Provided material.
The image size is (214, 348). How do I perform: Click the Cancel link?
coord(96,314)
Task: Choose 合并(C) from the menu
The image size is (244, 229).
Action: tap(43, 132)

Prompt. Write the entries out once more, exactly as they appear.

Solved problem.
The image size is (214, 348). How do I perform: Click the Cancel link?
coord(96,314)
Task: Choose 合并(C) from the menu
The image size is (244, 229).
Action: tap(43, 132)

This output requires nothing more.